At the end of December the price of Brent crude to be delivered in February was nearly $4/barrel below the price for delivery in July - the widest contango the crude market has seen since the world recession of 2008-09. The six-month contango - February Brent compared with August Brent - is wider, at $5.50/barrel. In 2008-09 the six-month contango was above $10/barrel, substantially exceeding the cost of storage.
Storage in a land terminal in Singapore or Rotterdam costs about $4.50 a cubic metre per month at present, equivalent to about $4.30/barrel for six months (see Petroleum Economist’s annual storage survey in the December-January issue). Traders will probably want a six-month contango of $6-$7/barrel, to cover the storage fee together with finance and insurance, and to provide a profit.
In 2008-09 large volumes of crude went into floating storage in tankers, but tanker costs were lower then than now. At end-December, the charter rate for a tanker of very large crude carrier (VLCC) size was about $60,000/day, pointing to a storage cost of about $5.40/barrel for six months if the ship is fully loaded. However, day-rates are forecast to decline from their present seasonal high - for much of last year VLCCs could be chartered for $30,000/day or less, indicating a six-months storage cost of well under $3/barrel.

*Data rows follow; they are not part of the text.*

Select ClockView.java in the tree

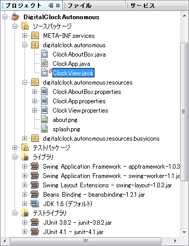tap(73, 73)
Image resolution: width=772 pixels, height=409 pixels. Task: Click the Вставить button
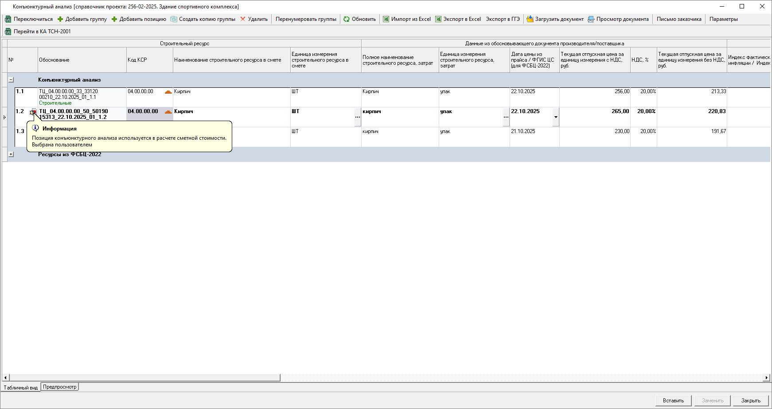[x=673, y=401]
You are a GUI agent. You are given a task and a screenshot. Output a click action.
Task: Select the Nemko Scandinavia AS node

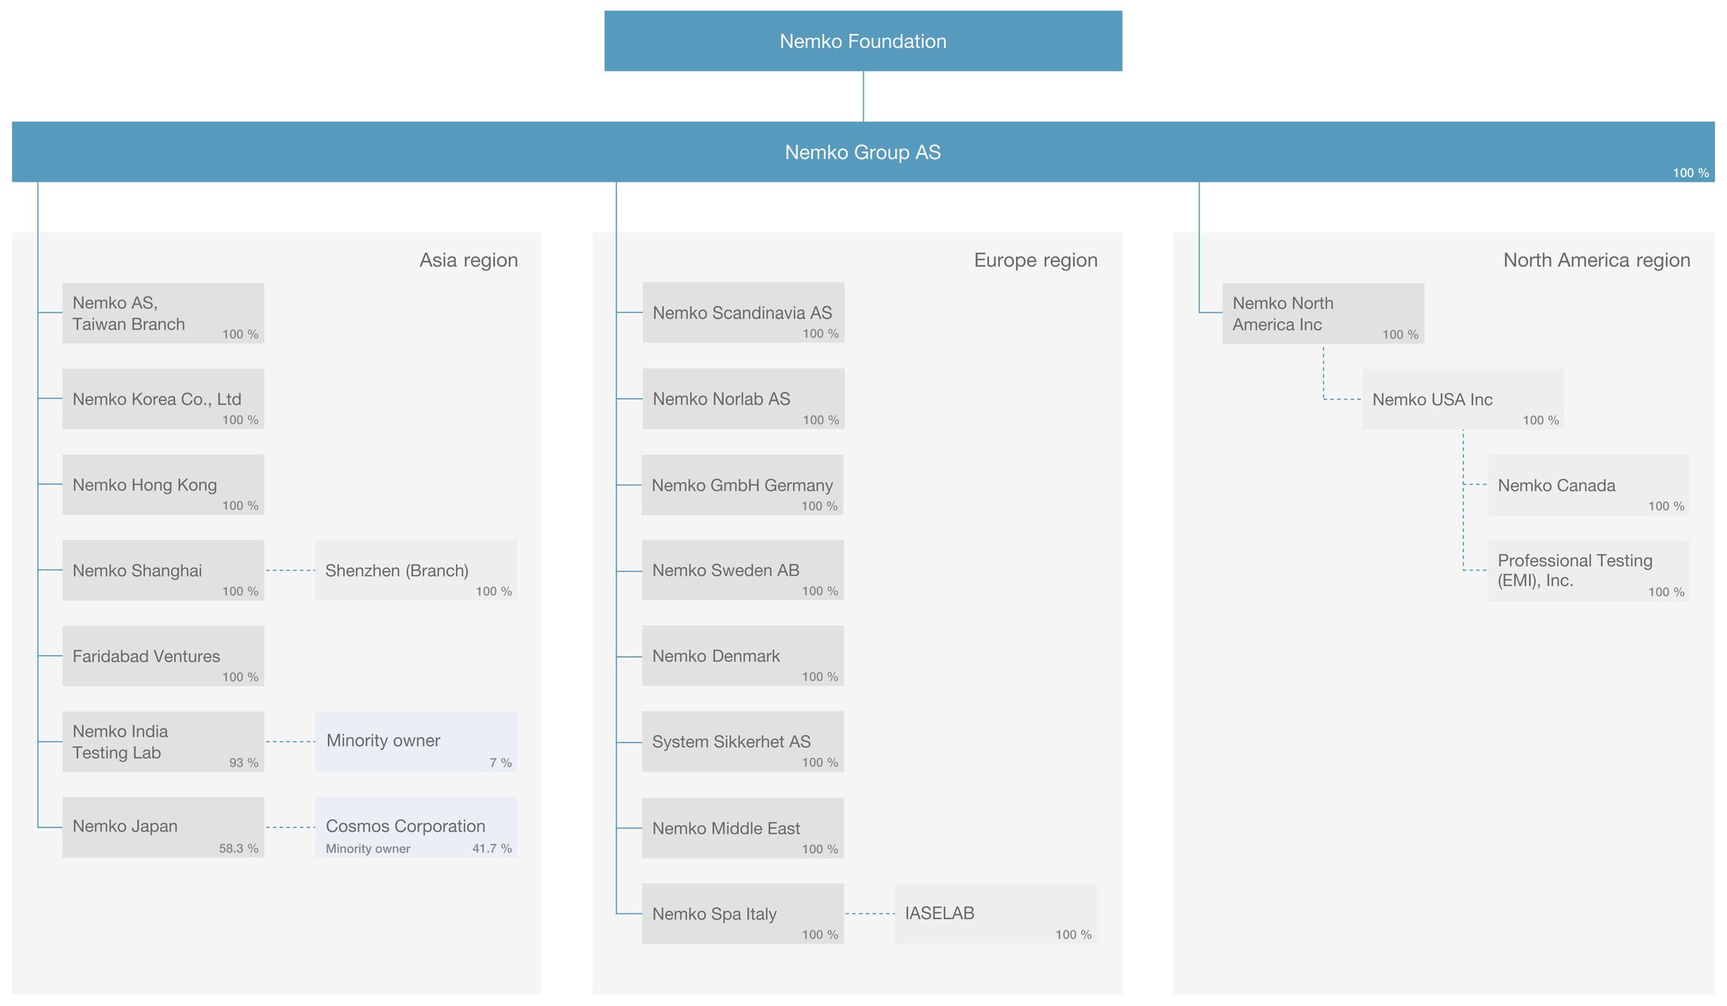coord(743,313)
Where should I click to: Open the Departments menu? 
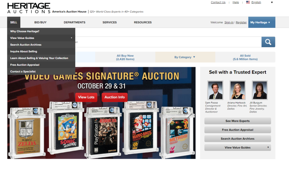pos(75,22)
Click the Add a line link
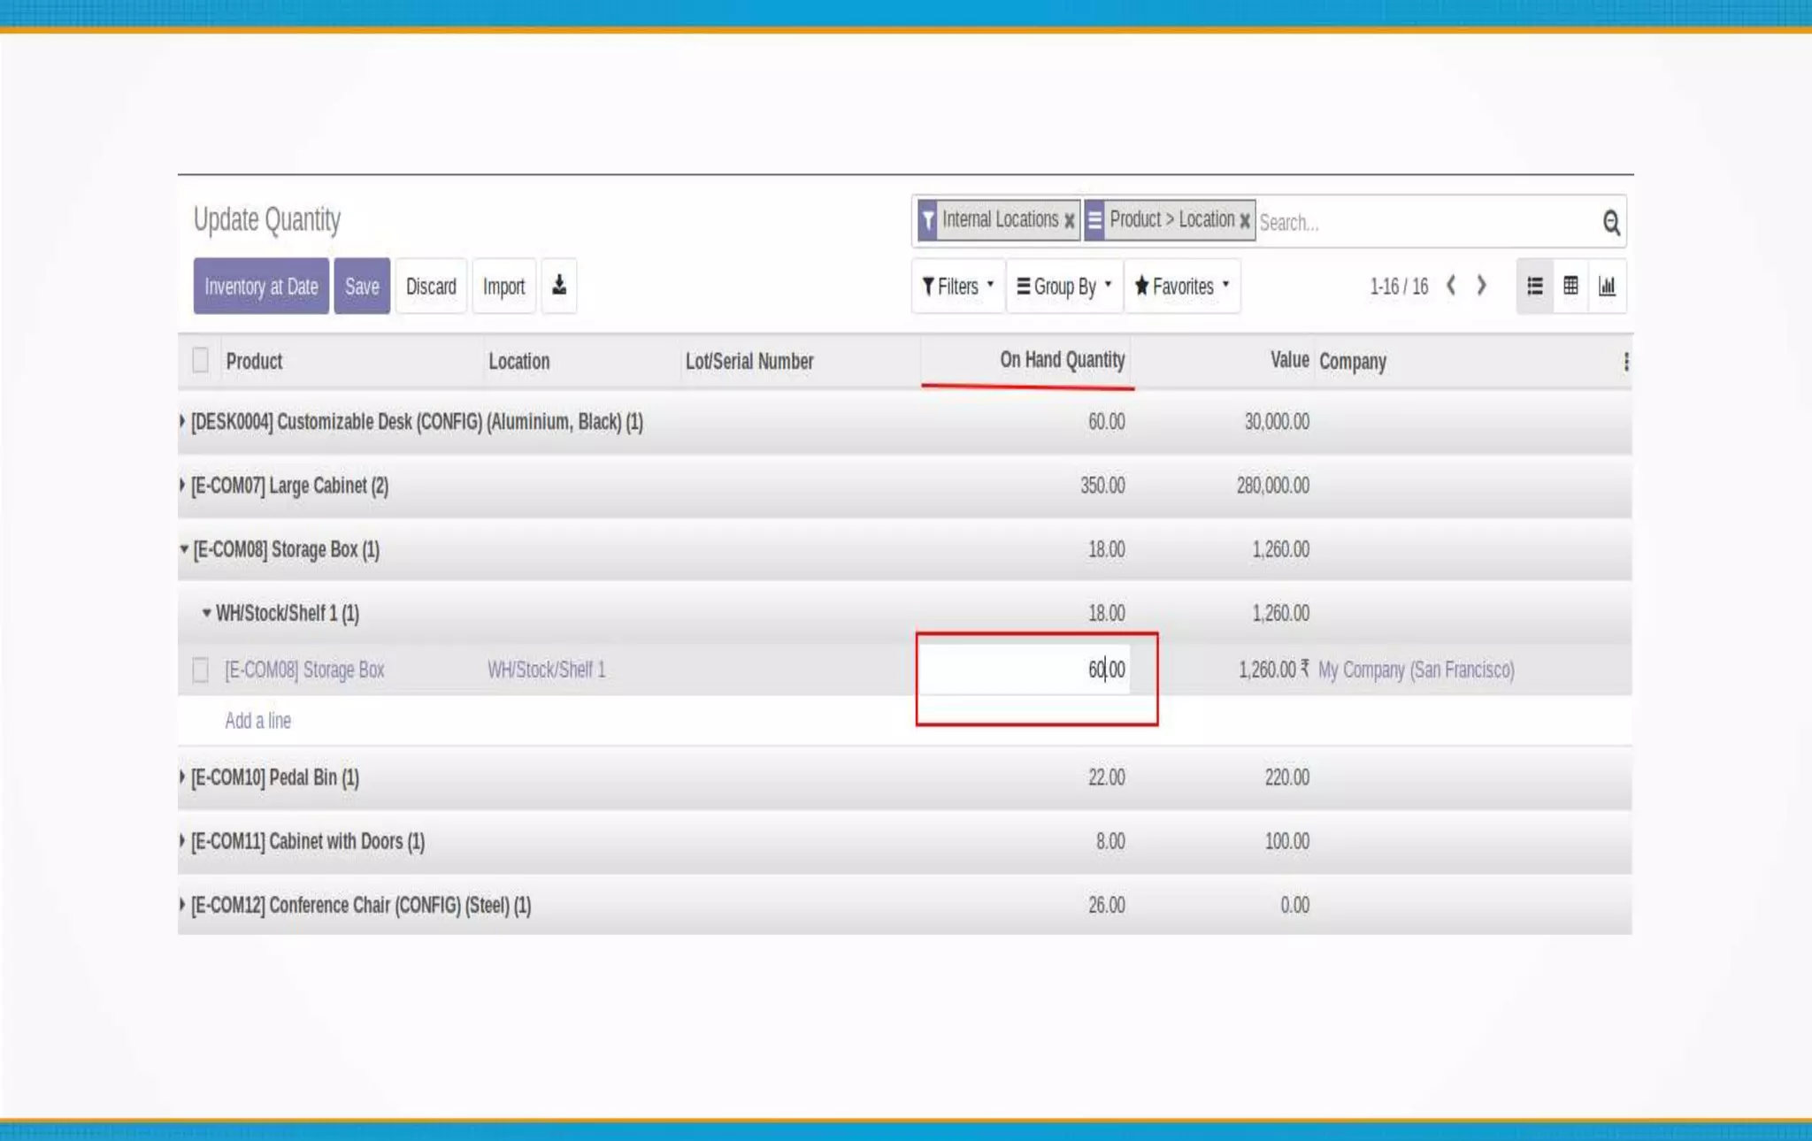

Estimates of the volume of crude held in floating storage in 2008-09 extended from 50 million barrels to twice that amount - enough to fill 25-50 VLCCs. However, it seems unlikely that such a large number of VLCCs could be moved into floating storage now. Shipping analysts say the tanker market is much more in balance now than in 2008-09: while that price fall was the result of declining demand for crude in the world recession, the present price fall is mainly the result of rising production, so demand for tankers is relatively high.
According to the International Energy Agency, the surplus of production over likely demand in the first half of 2015 will lead to world inventories of oil increasing by 300m barrels. Although some countries, particularly China and India, are likely to buy to increase their strategic stocks, most of the increase will have to find a home in commercial storage tanks.